The online revolution centered in California’s Silicon Valley came to the rescue of democracy Wednesday by temporarily locking out President Trump from social media platforms.
When Trump refused to quickly condemn the riot he incited at the Capitol, and later offered only mealy-mouthed calls for calm that reiterated his big lie about the election being stolen, Twitter and Facebook acted on their own.
Twitter locked out the President for 12 hours. Facebook went further, making the ban indefinite, as did Snapchat. That did this to prevent Trump for possibly inciting further violence.
Unlike many, perhaps most countries, media is the United States is almost entirely in private hands. We don’t have a public broadcaster like the BBC, an official newspaper like the People’s Daily, or a state news agency like ITAR-TASS. It’s entirely up to private American owners to decide how to cover the news.

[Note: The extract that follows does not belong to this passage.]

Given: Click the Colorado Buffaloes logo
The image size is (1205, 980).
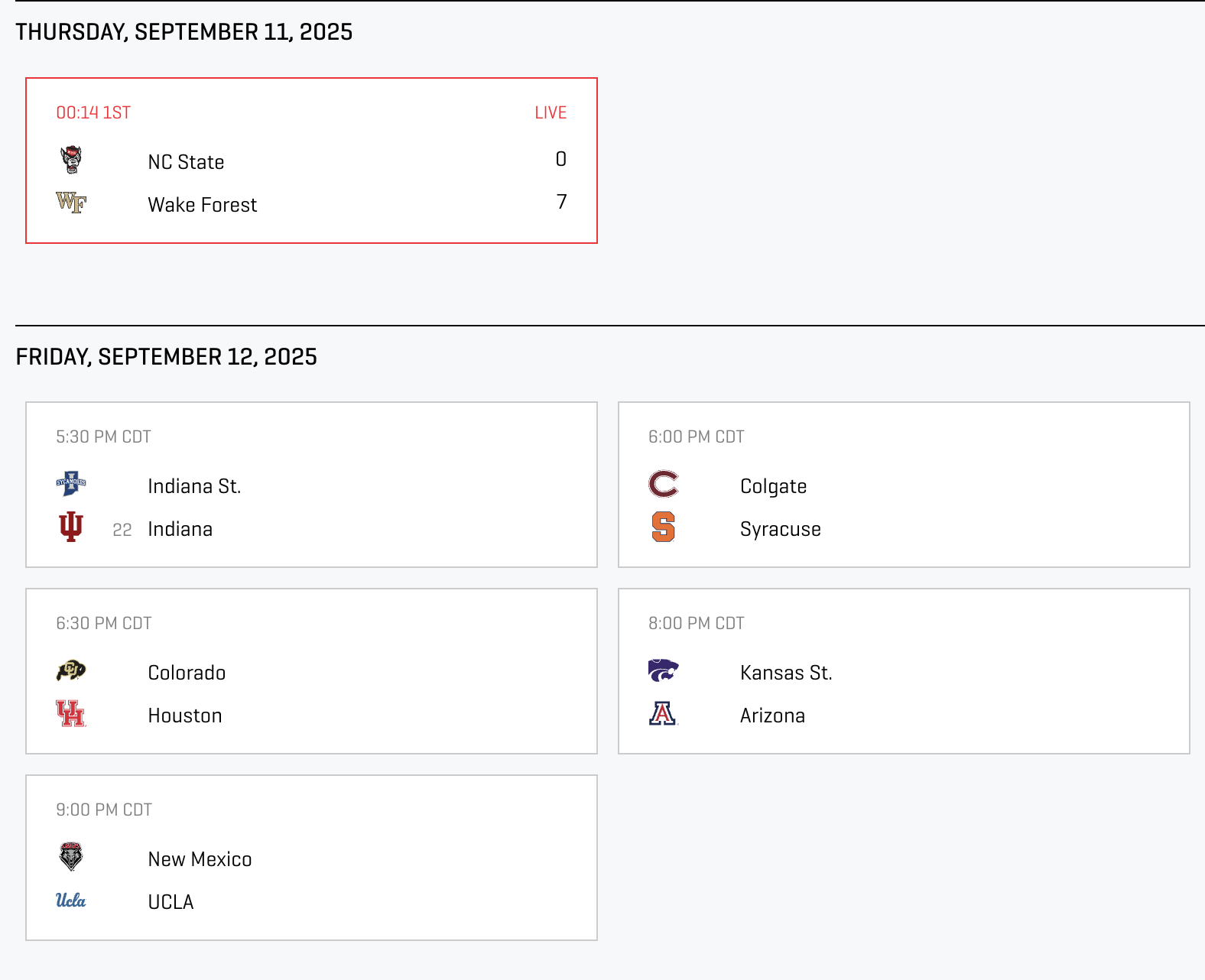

A lot of politicians throughout the world hate independent, privately owned media because they can’t control it. This is especially true of the new media types spawned by the creativity of Silicon Valley.
Twitter, Facebook, Snapchat, Instagram, YouTube and America’s world-champion technology companies like Amazon, Google and Apple are increasingly under attack exactly because of such independence.
A number of states have filed antitrust suits, and Trump has been singularly fixated on removing Section 230 of the 1996 Communications Decency Act. In fact, he vetoed the important annual defense bill because it didn’t specifically include repeal of this unrelated law.
Missouri Sen. Josh Hawley, the man who infamously raised his fist in support of the mob outside the Capitol before objecting to the certification of Joe Biden’s victory, is also fixated on this section.
“For too long, Big Tech companies like Twitter, Google and Facebook have used their power to silence political speech from conservatives without any recourse for users. Section 230 has been stretched and rewritten by courts to give these companies outlandish power over speech without accountability,” according to Hawley.
Why are they so fixated on this law? Because it gives ordinary Americans an easy way to make their thoughts and and concerns public. It turns every person with a computer or smartphone into an independent publisher. This really, really threatens politicians.
In authoritarian countries like China, the solution is simple: monitor everything and everyone though a “social credit system.” But in the United States, the First Amendment and Section 230 prevent this.
The section states very simply that “no provider or user of an interactive computer service shall be treated as the publisher or speaker of any information provided by another information content provider.” It means that when you write a restaurant review, post a video, or tweet that Trump is a Facist, the online platform isn’t responsible and can’t be sued.
Now Trump, Hawley and other politicians, businesses aggrieved by bad reviews, and celebrities seeking to remove unflattering photos aren’t going to go though a lot of effort to try to sue you. They’d rather sue the deep pockets: Twitter, Facebook, Snapchat, Google, Amazon and so on. Section 230 prevents that.
If there was no Section 230, your restaurant review would be subject to editing and your video would be taken down to avoid a lawsuit. And Trump’s tweets from Wednesday telling his “very special” mob “I know your pain” would still be public to avoid any accusation of unfairness.
Social media companies came through for democracy on Wednesday by exercising their independence in the great tradition of American media independence. If we take away their speech protections, it’s as bad as inviting the mob back into the Capitol.
Chris Jennewein is editor & publisher of Times of San Diego.